GIVEN RECORDS:
Start of Block

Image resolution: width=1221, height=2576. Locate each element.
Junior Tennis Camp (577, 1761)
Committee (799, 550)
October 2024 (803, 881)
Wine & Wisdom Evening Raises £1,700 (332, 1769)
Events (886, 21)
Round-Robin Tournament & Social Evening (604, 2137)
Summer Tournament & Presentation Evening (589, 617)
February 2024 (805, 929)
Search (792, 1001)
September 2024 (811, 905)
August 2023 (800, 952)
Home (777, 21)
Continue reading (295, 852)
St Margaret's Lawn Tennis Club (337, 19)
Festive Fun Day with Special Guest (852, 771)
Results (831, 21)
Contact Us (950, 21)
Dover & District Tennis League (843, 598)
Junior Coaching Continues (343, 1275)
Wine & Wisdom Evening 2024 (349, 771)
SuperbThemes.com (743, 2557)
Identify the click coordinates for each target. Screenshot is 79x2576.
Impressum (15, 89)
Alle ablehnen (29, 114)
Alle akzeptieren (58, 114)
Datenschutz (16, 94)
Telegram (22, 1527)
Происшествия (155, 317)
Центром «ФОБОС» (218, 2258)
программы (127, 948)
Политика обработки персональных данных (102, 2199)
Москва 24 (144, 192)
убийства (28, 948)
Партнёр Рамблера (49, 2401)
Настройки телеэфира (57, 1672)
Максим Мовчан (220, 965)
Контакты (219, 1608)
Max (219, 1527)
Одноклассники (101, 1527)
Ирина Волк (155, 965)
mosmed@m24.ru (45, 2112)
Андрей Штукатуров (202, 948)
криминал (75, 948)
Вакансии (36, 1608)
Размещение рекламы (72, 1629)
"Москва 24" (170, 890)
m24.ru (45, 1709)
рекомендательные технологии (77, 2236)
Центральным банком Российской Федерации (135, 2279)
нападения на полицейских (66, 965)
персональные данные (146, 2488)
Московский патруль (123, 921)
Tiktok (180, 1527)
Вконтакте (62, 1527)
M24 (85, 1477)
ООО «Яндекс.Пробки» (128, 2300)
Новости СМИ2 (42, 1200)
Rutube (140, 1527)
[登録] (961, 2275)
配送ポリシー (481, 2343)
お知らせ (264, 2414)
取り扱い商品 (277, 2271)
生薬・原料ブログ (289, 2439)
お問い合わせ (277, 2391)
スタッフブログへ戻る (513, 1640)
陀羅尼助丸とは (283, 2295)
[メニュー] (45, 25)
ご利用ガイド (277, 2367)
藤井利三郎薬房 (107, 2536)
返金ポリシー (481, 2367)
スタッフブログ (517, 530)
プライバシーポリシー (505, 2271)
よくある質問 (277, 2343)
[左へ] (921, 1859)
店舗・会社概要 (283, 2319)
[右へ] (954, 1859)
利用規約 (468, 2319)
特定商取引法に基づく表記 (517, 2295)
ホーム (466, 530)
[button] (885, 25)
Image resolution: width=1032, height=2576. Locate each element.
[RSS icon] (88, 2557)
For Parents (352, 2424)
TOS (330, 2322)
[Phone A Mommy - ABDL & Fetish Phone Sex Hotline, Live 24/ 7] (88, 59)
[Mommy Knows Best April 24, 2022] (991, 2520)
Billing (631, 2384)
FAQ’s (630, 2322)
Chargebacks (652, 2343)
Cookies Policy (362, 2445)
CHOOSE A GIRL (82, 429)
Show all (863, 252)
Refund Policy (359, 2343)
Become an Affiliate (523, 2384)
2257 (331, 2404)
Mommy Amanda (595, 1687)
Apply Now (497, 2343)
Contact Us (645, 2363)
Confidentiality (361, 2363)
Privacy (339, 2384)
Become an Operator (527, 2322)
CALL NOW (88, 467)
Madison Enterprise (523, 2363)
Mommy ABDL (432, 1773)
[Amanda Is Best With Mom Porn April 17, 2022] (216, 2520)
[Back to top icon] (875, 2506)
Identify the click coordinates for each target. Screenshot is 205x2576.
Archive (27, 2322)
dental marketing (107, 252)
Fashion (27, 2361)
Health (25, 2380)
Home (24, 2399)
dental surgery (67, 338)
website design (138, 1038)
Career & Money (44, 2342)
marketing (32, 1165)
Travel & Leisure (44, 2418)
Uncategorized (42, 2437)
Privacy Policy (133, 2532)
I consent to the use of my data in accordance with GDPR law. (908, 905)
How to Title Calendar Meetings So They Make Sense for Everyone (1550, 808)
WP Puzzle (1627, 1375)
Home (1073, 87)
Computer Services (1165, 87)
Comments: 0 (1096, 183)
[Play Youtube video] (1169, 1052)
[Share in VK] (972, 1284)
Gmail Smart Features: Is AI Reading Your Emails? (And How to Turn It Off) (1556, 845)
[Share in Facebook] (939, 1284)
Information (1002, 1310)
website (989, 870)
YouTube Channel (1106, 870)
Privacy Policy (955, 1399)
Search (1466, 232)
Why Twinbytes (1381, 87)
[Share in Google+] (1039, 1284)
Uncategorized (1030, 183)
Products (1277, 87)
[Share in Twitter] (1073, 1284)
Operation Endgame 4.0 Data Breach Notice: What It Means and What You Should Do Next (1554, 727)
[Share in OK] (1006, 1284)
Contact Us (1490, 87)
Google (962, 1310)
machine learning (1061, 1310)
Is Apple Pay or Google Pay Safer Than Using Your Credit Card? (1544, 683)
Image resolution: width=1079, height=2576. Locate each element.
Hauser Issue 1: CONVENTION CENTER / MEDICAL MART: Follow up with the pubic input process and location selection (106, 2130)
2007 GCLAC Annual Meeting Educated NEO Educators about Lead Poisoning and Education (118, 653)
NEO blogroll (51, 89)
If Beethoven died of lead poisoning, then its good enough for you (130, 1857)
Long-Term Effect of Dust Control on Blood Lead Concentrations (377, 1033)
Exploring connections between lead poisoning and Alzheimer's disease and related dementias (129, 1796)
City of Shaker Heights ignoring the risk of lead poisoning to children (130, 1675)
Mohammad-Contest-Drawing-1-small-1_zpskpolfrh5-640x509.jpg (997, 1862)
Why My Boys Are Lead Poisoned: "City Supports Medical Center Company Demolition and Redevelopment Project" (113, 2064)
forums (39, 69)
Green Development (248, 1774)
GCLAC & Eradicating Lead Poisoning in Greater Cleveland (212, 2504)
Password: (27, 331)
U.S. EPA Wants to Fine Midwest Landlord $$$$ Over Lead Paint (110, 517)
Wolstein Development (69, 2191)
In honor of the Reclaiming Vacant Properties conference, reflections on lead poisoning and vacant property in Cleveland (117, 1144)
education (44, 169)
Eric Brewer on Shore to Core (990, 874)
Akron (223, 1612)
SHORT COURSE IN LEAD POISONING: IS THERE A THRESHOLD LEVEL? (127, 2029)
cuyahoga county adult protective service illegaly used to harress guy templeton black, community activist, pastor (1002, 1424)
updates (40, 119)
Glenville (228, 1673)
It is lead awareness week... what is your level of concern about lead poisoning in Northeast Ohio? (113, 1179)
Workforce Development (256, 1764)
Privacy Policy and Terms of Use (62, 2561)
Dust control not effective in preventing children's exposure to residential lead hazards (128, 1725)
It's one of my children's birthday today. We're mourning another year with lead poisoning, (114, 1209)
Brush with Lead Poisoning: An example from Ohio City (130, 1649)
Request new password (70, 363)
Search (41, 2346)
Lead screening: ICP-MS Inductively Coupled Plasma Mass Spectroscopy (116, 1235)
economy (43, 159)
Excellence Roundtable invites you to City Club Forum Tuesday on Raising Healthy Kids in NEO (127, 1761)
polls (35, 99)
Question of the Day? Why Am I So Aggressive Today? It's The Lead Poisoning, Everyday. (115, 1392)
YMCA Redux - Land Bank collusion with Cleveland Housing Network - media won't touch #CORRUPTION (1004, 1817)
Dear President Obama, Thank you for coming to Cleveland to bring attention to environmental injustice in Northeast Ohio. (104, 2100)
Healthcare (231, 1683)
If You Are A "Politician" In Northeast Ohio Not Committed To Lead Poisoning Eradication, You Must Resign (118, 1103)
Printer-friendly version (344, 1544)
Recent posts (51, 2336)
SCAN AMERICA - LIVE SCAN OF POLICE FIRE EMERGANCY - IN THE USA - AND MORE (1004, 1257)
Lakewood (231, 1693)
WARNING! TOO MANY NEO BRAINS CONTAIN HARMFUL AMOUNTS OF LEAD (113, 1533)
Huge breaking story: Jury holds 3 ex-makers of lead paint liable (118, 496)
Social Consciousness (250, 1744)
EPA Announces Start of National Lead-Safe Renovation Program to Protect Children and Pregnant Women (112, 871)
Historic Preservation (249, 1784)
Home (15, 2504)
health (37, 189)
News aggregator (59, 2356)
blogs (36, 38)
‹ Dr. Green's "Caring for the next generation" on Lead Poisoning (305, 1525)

End of Block

ACTIVITY: From the line that has "Telegram (22, 1527)" through the line that has "[メニュー] (45, 25)", copy every line exactly as it appears above, and leave out all others.

ANSWER TO THIS TASK:
Telegram (22, 1527)
Происшествия (155, 317)
Центром «ФОБОС» (218, 2258)
программы (127, 948)
Политика обработки персональных данных (102, 2199)
Москва 24 (144, 192)
убийства (28, 948)
Партнёр Рамблера (49, 2401)
Настройки телеэфира (57, 1672)
Максим Мовчан (220, 965)
Контакты (219, 1608)
Max (219, 1527)
Одноклассники (101, 1527)
Ирина Волк (155, 965)
mosmed@m24.ru (45, 2112)
Андрей Штукатуров (202, 948)
криминал (75, 948)
Вакансии (36, 1608)
Размещение рекламы (72, 1629)
"Москва 24" (170, 890)
m24.ru (45, 1709)
рекомендательные технологии (77, 2236)
Центральным банком Российской Федерации (135, 2279)
нападения на полицейских (66, 965)
персональные данные (146, 2488)
Московский патруль (123, 921)
Tiktok (180, 1527)
Вконтакте (62, 1527)
M24 (85, 1477)
ООО «Яндекс.Пробки» (128, 2300)
Новости СМИ2 (42, 1200)
Rutube (140, 1527)
[登録] (961, 2275)
配送ポリシー (481, 2343)
お知らせ (264, 2414)
取り扱い商品 (277, 2271)
生薬・原料ブログ (289, 2439)
お問い合わせ (277, 2391)
スタッフブログへ戻る (513, 1640)
陀羅尼助丸とは (283, 2295)
[メニュー] (45, 25)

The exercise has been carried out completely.